─── Exercise inputs

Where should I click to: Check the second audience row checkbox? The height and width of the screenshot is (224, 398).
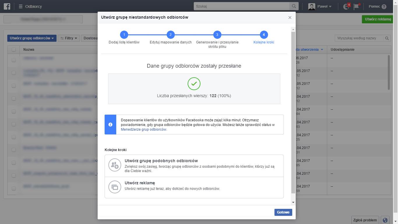(x=14, y=73)
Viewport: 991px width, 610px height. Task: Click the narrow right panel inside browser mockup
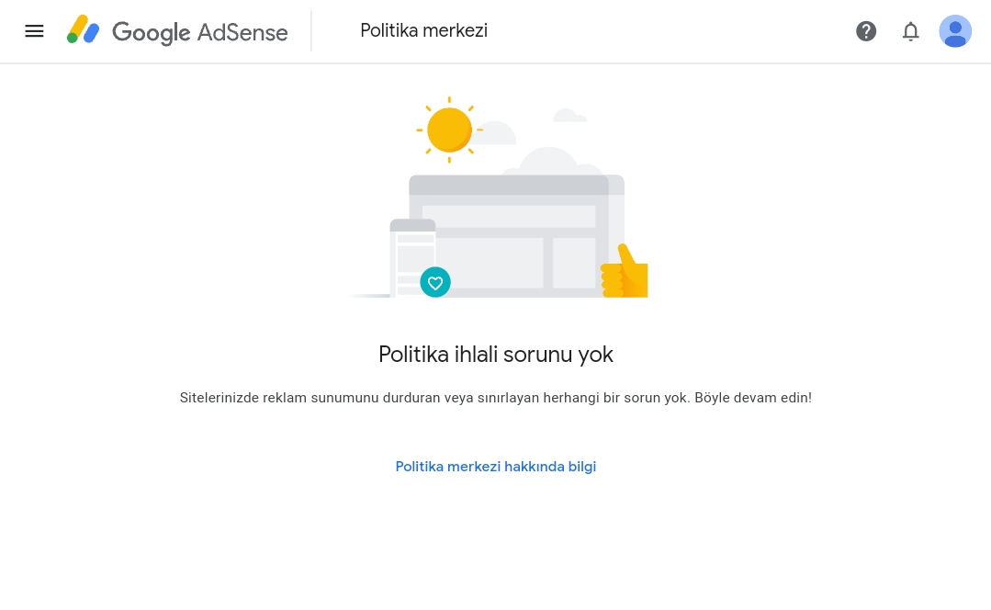[x=574, y=263]
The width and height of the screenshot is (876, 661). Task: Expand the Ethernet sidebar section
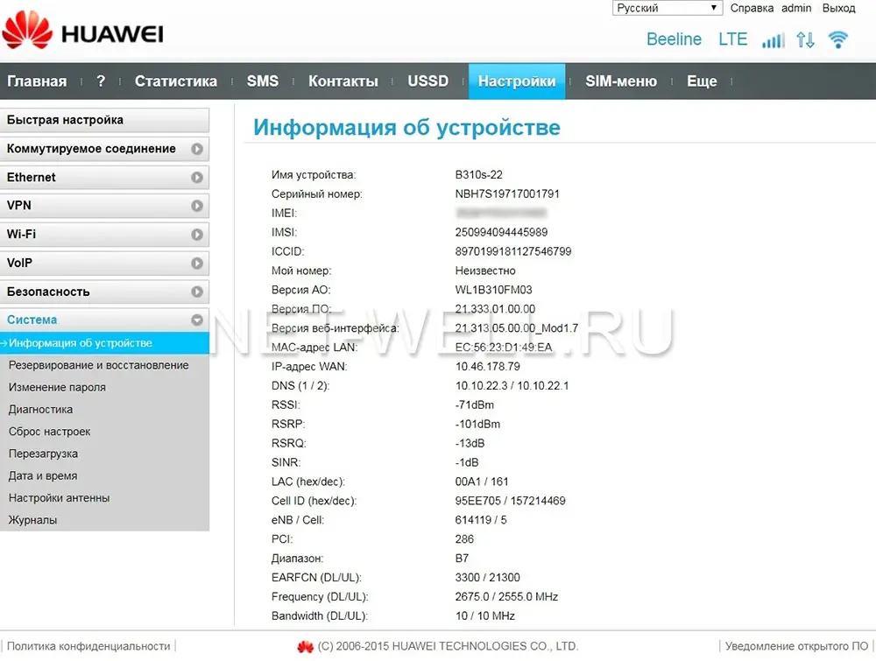point(105,178)
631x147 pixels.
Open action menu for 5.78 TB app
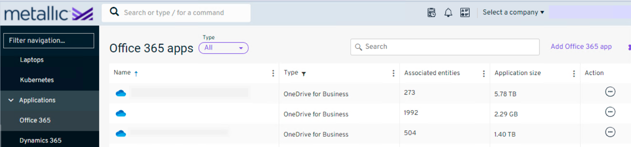pos(610,92)
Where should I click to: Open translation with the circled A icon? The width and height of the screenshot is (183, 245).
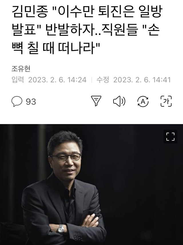[x=143, y=101]
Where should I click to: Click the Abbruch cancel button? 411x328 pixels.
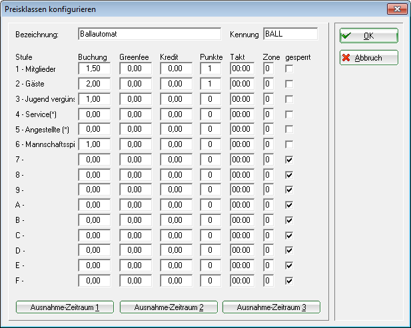(x=368, y=58)
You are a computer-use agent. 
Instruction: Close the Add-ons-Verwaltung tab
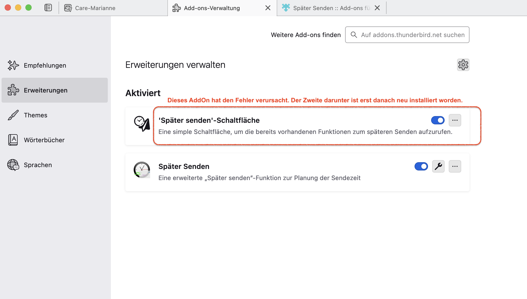click(268, 8)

──────

[Work request]: Leave the images behind and write out every entry exactly.

[Result of this exercise]:
Where should I click to: Check the second audience row checkbox? The height and width of the screenshot is (224, 398).
(x=14, y=73)
Viewport: 991px width, 610px height. Task: Click the narrow right panel inside browser mockup
[x=574, y=263]
The width and height of the screenshot is (876, 661). Task: Expand the Ethernet sidebar section
point(105,178)
631x147 pixels.
Open action menu for 5.78 TB app
pos(610,92)
Where should I click to: Open translation with the circled A icon? The width and height of the screenshot is (183, 245).
[x=143, y=101]
Where should I click to: Click the Abbruch cancel button? 411x328 pixels.
(x=368, y=58)
You are a computer-use agent. 
Instruction: Close the Add-ons-Verwaltung tab
click(268, 8)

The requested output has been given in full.